In the face of that, the Russians had Clark. The man was so vulnerable. Are KGB trained to be vulnerable? To make sweet talk after making love? There were so many times when Clark could not find the words, times when he'd get angry and leave in a huff. Why would an agent risk that?

Clark had dug his heels in about children. How on earth could that be interpreted as 'playing' me? It was more than that, I always believed that I could convince him. Why would a KGB agent admit to a 'deal breaker', if his intent was a long-term relationship with me? It made no sense.

SEMYON ANDREYEVICH PETROV

Also known as Gabriel. On our lone meeting here in Moscow, I kicked him out. Even after assuring me that either he or Clark (I can't remember which) had made contact with my parents, I kicked him out.

That was then.

I'd told him that I understood everything. I probably did. I mean, I'd run it through my mind enough, all of it.
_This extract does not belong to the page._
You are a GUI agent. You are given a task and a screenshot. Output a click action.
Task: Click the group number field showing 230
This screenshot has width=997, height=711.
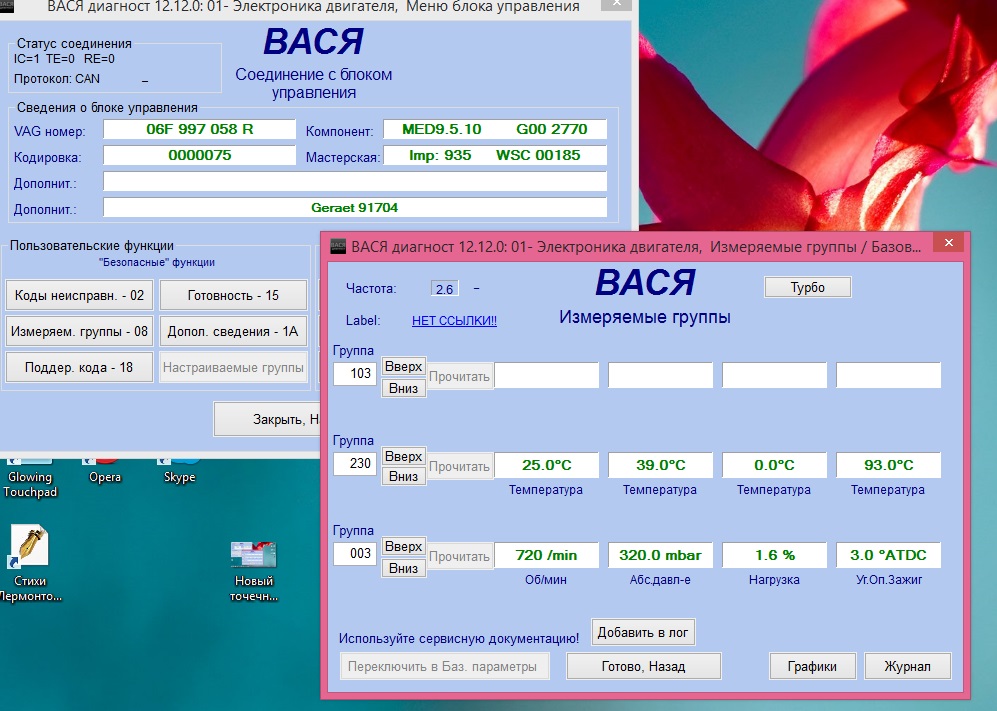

No need to overthink Gabriel. He was harmless, I'm sure of it. How does one overthink an old man?

For instance - why was it back in Washington when I'd been on the run, why had Clark and/or Jennifer left me at that house, alone with and guarded by an old man who needed a cane to make tea?

His manner had been grandfatherly, not intimidating at all. He never said everything, but he also never lied. I wondered if he'd been related to either Clark or Jennifer in some way, by that I mean related as family back here in Russia. I'd not written it down at the time, but he said he had a cousin and a nephew here - not exactly a large family!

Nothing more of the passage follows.